Only  $\rm BQ1$  has more favourable values with  $N = 50000$ .


Solution

(1)  The compression factor is defined as the quotient of the lengths of the LZW output sequence  $(L)$  and input sequence  $(N = 10000)$:

$${\rm BQ1:}\hspace{0.3cm} K \hspace{0.2cm} = \hspace{0.2cm} \frac{6800}{10000}\hspace{0.15cm}\underline{= 0.680}\hspace{0.05cm},$$
$$ {\rm BQ2:}\hspace{0.3cm} K \hspace{0.2cm} = \hspace{0.2cm} \frac{12330}{10000}\hspace{0.15cm}\underline{= 1.233}\hspace{0.05cm}. $$
  • Of course, the LZW coding only makes sense with the redundant binary source  $\rm BQ1$ .  Here the amount of data can be reduced by  $1-0.68=32\%$ .
  • With the redundancy-free binary source  $\rm BQ2$ , on the other hand, the LZW coding leads to a  $1.233-1=23.3\%$  larger data quantity.

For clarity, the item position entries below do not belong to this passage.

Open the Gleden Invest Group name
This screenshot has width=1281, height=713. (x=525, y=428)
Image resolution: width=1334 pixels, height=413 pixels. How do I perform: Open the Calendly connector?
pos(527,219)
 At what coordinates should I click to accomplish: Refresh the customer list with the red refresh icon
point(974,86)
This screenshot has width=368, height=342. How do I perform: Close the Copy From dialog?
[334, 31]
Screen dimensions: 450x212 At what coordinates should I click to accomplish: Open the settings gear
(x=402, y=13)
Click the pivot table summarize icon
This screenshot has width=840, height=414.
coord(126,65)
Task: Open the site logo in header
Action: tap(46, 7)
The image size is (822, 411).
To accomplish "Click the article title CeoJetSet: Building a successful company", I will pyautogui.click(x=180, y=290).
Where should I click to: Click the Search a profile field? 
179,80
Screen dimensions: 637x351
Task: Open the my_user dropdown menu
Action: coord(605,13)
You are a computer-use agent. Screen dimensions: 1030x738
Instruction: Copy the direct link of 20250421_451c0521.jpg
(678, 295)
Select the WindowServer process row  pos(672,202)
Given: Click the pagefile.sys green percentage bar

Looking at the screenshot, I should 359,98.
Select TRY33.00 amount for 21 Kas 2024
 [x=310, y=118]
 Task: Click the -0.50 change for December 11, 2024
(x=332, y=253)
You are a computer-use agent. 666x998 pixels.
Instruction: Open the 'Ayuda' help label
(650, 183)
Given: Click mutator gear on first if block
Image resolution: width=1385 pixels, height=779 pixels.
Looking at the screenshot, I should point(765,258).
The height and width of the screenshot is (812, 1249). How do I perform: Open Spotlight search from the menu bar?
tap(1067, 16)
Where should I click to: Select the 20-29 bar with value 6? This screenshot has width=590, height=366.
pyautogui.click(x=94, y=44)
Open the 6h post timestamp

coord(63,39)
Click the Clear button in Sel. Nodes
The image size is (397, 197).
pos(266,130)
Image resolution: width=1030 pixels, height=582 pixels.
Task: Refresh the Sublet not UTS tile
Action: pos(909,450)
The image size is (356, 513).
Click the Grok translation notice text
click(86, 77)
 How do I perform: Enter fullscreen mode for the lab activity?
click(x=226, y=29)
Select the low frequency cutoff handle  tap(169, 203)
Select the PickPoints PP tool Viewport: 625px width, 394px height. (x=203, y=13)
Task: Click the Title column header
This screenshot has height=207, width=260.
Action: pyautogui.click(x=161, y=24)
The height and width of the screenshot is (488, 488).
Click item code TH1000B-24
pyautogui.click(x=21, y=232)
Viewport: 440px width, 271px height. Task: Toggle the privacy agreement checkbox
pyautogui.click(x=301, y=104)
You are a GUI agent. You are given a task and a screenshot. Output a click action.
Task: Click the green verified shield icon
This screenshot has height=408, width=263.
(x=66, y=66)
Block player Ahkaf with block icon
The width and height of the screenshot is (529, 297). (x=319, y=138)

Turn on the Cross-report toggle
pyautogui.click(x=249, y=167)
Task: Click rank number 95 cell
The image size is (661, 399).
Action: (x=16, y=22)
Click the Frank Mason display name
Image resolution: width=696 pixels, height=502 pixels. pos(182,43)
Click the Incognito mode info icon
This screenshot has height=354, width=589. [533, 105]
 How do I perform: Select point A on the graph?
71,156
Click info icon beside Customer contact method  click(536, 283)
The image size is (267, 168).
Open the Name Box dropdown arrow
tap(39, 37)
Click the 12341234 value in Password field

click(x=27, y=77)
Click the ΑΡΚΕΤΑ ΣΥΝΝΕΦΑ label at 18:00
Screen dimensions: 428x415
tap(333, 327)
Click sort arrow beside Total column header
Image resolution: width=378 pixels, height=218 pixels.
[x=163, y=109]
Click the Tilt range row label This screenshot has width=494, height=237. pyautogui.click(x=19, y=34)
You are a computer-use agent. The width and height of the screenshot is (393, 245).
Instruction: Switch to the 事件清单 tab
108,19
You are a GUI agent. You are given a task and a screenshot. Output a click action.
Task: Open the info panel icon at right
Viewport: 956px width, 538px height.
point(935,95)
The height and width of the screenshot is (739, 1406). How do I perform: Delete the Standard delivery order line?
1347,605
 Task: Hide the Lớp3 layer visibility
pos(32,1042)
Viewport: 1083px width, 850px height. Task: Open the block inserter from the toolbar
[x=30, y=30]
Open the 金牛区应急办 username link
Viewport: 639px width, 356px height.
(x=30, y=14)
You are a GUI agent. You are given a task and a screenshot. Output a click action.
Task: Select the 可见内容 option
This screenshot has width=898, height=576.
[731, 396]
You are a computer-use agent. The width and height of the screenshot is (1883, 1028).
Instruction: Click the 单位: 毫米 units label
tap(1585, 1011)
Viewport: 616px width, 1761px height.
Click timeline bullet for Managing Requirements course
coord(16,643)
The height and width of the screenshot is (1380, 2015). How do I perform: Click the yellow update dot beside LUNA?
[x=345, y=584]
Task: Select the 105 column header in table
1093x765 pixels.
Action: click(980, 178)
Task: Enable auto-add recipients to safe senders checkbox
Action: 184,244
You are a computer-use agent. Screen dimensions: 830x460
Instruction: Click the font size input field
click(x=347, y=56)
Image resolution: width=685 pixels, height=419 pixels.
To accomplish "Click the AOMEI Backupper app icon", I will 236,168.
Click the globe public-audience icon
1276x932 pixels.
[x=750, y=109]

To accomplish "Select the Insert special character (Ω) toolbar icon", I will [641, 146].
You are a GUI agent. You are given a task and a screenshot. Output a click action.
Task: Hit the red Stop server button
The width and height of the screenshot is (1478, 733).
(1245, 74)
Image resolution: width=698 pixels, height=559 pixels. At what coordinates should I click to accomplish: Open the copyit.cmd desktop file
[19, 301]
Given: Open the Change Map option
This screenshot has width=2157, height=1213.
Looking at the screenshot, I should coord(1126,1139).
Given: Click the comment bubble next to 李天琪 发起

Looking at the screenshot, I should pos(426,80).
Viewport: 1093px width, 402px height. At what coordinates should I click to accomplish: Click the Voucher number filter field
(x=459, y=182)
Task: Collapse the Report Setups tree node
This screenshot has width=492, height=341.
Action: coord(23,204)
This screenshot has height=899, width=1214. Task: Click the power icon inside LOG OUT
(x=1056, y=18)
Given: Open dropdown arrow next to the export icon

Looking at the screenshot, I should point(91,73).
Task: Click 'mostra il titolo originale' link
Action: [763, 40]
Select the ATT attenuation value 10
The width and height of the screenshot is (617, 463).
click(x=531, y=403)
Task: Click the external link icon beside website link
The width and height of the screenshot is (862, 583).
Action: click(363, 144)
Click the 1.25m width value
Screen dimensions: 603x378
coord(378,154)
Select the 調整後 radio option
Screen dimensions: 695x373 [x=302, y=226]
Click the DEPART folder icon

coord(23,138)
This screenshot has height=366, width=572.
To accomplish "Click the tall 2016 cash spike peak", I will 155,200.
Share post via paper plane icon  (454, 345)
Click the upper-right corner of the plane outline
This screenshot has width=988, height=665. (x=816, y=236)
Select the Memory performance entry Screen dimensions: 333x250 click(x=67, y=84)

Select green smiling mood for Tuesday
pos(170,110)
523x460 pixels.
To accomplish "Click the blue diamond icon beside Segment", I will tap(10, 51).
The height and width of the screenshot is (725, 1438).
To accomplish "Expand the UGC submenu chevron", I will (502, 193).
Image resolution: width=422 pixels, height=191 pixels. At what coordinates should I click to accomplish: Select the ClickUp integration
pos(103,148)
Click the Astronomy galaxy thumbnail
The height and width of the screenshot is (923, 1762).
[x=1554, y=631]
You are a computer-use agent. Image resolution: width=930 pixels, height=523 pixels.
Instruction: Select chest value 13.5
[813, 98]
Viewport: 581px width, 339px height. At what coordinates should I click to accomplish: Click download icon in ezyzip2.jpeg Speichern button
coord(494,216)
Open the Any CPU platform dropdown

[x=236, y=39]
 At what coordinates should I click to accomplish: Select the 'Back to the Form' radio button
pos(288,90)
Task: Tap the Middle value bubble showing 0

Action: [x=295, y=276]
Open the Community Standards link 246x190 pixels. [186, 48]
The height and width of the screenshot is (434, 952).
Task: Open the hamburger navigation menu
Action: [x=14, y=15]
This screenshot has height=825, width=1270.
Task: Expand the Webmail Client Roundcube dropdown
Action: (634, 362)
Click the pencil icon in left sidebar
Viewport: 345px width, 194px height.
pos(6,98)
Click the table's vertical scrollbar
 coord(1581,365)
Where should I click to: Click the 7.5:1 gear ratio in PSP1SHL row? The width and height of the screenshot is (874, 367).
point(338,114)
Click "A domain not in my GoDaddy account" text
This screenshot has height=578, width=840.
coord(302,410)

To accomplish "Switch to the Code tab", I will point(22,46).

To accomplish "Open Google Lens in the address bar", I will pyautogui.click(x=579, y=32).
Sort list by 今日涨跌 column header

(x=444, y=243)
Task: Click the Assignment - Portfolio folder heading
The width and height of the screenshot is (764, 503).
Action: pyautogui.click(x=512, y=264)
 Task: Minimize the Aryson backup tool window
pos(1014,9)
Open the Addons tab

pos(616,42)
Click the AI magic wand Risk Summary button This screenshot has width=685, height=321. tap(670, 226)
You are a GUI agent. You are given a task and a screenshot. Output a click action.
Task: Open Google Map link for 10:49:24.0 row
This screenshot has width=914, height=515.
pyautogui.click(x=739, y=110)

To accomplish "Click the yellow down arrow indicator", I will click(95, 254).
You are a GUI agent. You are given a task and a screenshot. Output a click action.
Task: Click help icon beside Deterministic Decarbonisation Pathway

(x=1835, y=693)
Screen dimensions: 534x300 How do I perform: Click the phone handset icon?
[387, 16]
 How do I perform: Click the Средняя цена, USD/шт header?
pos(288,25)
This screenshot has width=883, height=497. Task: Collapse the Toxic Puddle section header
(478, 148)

(2)  From the given equation we obtain with  $N = 10000$:

$${\rm BQ1:}\hspace{0.3cm} H = 0.5\hspace{0.05cm},\hspace{0.2cm} r(N=10000) \hspace{0.2cm} = \hspace{0.2cm}1 - \frac{0.5 \cdot N}{L } = 1 - \frac{5000}{6800 } \hspace{0.15cm}\underline{\approx 26.5\,\%}\hspace{0.05cm},$$
$$ {\rm BQ2:}\hspace{0.3cm} H = 1.0\hspace{0.05cm},\hspace{0.2cm} r(N=10000) \hspace{0.2cm} = \hspace{0.2cm}1 - \frac{N}{L } = 1 - \frac{10000}{12330 } \hspace{0.15cm}\underline{\approx 19\,\%}\hspace{0.05cm}.$$
  • The residual redundancy indicates the (relative) redundancy of the LZW output sequence.
  • Although the source  $\rm BQ1$  is more suitable for LZW coding than the redundancy-free source  $\rm BQ2$,   $\rm BQ1$  results in a larger residual redundancy because of the redundancy in the input sequence.
  • A smaller residual redundancy  $r(N)$  for a given  $N$  therefore says nothing about whether LZW coding is useful for the source at hand.
  • For this, the compression factor  $K(N)$  must be considered.   In general, the following relationship between  $r(N)$  and  $K(N)$ applies:
$$r(N) = 1 - \frac{H}{K(N)}\hspace{0.05cm},\hspace{0.5cm} K(N) = H \cdot (1- r(N)) \hspace{0.05cm}.$$


(3)  From the table on the information page one can read  (or deduce)

  • for the redundant binary source  $\rm BQ1$:
$$L(N = 50000) = 32100\hspace{0.05cm},\hspace{0.5cm} K(N = 50000) = 0.642\hspace{0.05cm},\hspace{0.5cm}r(N = 50000) \hspace{0.15cm}\underline {= 22.2\,\% \hspace{0.05cm}},$$
  • for the redundancy-free binary source  $\rm BQ2$:
$$L(N = 50000) = 59595\hspace{0.05cm},\hspace{0.5cm} K(N = 50000) = 1.192\hspace{0.05cm},\hspace{0.5cm}r(N = 50000) \hspace{0.15cm}\underline {= 16.1\,\% \hspace{0.05cm}}.$$

Statements 1 and 2 are therefore correct:

  • For both sources the compression factor  $K(N)$  is smaller for  $N = 50000$  than for  $N = 10000$.
  • The same applies to the residual redundancy:   $r(N = 50000) < r(N = 10000)$.
  • Both with regard to  $K(N)$  and  $r(N)$  "more favourable"  values result with larger  $N$ , even if, as with the redundancy-free binary source  $\rm BQ2$, 
    the application of Lempel–Ziv actually leads to a deterioration.